Isaac Sidney é presidente da Febraban, Federação dos Bancos Brasileiros, e esteve presente na Web Summit 2023, para dar uma masterclass sobre a vanguarda dos serviços financeiros digitais. Revelou, em entrevista à FORBES Portugal que a PIX, ferramenta de transferências ou pagamentos instantâneos tem cerca de 130 milhões de utilizadores, e movimenta cerca de 1,2 biliões de reais por mês. Disse ainda que o Brasil foi pioneiro na criação de websites para operações bancárias e também na criação de aplicações para mobile banking e que cerca de80% das operações são feitas em canais digitais, sobretudo no mobile banking e internet banking.
Qual é o papel da Febraban e de que forma contribui para o crescimento e evolução do setor bancário e da economia em geral?

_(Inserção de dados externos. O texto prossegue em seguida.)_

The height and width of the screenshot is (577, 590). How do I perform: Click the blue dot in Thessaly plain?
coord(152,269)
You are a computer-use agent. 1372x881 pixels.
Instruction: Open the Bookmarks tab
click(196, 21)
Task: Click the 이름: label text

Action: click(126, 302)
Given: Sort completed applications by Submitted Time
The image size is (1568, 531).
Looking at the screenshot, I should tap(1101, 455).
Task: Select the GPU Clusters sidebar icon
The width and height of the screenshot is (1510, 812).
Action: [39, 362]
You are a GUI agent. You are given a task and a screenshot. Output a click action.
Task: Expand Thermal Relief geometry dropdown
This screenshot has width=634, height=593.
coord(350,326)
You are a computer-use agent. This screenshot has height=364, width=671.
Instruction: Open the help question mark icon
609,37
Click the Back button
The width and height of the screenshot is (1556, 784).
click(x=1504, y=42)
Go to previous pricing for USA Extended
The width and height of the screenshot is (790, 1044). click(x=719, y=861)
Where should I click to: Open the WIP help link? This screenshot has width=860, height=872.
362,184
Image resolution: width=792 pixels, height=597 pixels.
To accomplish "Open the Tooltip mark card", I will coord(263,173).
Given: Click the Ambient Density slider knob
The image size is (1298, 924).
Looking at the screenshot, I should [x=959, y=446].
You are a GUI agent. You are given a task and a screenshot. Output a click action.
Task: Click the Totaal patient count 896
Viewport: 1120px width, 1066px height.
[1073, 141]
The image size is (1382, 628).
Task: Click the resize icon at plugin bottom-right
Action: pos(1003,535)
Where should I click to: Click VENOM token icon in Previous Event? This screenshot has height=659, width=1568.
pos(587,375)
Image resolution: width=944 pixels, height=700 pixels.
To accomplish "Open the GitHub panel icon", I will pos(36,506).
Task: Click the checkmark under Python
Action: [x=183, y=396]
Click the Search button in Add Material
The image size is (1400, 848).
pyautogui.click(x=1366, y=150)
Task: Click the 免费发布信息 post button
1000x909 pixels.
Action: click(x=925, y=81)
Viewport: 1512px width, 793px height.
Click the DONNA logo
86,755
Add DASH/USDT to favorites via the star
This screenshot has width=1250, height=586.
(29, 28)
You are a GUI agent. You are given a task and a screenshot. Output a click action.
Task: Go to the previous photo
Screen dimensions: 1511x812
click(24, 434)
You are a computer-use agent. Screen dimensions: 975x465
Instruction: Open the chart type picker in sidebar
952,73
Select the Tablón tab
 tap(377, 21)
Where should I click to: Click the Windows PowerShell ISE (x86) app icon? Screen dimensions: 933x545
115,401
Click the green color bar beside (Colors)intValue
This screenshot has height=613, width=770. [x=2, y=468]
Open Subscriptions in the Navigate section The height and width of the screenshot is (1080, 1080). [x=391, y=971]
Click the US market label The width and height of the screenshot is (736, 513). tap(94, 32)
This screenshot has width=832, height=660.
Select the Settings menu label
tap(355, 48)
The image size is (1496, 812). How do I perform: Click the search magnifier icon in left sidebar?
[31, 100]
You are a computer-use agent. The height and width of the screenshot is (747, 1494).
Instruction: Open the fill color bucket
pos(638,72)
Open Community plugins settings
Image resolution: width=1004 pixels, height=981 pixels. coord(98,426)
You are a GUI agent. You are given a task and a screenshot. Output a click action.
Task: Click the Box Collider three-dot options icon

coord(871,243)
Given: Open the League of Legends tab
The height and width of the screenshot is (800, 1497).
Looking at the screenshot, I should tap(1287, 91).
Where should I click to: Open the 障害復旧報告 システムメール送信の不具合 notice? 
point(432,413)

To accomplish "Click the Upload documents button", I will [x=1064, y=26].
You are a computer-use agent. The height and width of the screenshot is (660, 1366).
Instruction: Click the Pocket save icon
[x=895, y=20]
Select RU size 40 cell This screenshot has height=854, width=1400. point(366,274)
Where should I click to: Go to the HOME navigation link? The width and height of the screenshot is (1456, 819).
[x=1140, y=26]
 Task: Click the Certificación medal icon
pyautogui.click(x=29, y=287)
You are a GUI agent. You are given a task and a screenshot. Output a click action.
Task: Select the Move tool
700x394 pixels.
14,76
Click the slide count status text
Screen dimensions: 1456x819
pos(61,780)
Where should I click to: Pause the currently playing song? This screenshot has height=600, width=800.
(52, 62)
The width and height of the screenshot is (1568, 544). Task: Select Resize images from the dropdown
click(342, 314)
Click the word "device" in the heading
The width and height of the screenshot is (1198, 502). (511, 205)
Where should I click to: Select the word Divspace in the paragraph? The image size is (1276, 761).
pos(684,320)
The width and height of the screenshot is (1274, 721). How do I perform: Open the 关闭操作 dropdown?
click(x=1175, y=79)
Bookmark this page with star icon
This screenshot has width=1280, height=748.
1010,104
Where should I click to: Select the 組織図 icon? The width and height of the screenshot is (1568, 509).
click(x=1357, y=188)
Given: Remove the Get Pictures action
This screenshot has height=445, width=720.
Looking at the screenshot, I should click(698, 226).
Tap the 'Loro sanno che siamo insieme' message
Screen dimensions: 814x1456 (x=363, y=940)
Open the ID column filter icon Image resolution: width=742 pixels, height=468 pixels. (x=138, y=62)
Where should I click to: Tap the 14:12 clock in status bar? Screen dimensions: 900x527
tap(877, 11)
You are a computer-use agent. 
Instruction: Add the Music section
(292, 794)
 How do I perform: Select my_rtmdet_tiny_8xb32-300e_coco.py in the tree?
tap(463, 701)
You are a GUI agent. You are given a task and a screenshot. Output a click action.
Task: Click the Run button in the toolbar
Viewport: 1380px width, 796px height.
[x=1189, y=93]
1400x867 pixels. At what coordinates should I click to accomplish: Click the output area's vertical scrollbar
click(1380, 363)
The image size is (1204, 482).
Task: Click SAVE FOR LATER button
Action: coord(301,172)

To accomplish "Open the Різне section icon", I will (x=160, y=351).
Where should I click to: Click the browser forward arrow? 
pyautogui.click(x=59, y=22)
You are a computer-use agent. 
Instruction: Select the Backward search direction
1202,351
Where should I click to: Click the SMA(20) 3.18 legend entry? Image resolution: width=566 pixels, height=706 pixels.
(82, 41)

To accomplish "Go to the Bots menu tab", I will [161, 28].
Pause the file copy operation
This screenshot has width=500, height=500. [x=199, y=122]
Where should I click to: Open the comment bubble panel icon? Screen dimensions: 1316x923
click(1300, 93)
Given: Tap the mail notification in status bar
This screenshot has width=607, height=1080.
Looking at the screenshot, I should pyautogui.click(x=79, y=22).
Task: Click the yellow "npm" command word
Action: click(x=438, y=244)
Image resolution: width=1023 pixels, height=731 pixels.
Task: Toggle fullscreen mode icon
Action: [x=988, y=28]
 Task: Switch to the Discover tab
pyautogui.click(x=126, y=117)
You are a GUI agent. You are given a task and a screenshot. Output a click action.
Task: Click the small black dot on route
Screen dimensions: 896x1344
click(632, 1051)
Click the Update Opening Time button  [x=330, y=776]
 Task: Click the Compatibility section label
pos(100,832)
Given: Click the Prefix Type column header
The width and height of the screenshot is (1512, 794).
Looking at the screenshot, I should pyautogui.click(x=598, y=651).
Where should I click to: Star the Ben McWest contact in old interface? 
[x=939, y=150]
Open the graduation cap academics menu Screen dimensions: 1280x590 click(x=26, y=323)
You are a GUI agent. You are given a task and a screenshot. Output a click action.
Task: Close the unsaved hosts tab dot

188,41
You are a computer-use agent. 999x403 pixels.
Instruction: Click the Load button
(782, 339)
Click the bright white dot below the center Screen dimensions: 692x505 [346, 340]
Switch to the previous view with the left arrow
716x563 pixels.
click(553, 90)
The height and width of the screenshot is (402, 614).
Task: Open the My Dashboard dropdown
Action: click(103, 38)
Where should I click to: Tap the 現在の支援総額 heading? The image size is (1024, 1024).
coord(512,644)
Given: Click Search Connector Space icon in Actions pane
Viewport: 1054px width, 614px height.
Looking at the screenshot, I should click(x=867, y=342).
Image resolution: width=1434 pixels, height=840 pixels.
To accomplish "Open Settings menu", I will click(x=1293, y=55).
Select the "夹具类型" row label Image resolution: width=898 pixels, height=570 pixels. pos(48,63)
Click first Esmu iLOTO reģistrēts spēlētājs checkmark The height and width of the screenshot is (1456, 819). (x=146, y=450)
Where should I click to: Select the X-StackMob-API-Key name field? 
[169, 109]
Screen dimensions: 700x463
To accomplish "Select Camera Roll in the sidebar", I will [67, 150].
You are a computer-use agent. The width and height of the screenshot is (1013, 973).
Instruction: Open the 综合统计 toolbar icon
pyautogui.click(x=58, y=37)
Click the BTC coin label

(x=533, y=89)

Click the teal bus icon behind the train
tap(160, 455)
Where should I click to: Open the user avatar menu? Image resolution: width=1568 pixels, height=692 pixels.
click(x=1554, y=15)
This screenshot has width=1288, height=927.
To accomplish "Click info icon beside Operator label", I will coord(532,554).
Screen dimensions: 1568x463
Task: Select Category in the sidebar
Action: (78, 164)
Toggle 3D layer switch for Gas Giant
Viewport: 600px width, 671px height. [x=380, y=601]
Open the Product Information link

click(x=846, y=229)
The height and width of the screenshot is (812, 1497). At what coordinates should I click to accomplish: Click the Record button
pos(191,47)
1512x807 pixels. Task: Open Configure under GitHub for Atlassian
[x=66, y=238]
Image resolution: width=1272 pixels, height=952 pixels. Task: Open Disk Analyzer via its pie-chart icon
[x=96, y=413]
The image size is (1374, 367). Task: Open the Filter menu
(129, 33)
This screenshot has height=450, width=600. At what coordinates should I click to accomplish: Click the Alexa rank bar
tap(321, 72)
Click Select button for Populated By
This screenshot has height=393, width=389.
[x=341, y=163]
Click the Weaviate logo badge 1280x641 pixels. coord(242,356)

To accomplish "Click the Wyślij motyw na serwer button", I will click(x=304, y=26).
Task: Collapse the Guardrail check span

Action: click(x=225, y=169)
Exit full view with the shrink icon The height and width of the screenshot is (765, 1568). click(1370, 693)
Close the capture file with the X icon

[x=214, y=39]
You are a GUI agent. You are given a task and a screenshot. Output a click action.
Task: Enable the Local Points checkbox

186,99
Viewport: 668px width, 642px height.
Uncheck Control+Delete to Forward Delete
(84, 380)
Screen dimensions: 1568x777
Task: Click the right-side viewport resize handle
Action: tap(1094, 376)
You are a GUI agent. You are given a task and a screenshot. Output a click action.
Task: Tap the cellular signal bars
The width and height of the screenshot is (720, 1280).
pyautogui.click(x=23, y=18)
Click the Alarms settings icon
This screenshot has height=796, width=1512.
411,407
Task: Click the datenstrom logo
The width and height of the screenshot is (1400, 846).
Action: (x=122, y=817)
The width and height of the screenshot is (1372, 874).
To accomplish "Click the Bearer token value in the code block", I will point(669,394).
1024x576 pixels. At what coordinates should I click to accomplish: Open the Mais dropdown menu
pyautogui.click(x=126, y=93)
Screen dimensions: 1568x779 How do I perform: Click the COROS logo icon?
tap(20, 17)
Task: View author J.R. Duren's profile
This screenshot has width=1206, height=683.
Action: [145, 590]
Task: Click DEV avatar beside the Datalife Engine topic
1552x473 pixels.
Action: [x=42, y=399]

A Febraban tem um papel específico de representar setorialmente a indústria bancária brasileira. Isto significa organizar a agenda e os temas que integram a pauta do setor bancário. O sistema bancário tem como finalidade principal prover crédito e é, por isso, uma alavanca importante para a economia, para o desenvolvimento. A Febraban reúne 115 bancos, desde os mais pequenos aos maiores, dos mais variados nichos, bancos retalhistas, bancos de investimento, bancos nacionais e estrangeiros. Portanto há uma pluralidade grande de representação desses bancos. Dentro da federação existem 25 comités técnicos que são agregados por temas. Temos o comité de risco de crédito, de crédito para as pessoas, outro comité de crédito para as empresas e os comités voltados para a inovação bancária, para a tecnologia bancária e para a prevenção de fraudes cibernéticas. Tudo isso é discutido, para que se possa ter um sistema financeiro mais resistente, mais resiliente e mais moderno.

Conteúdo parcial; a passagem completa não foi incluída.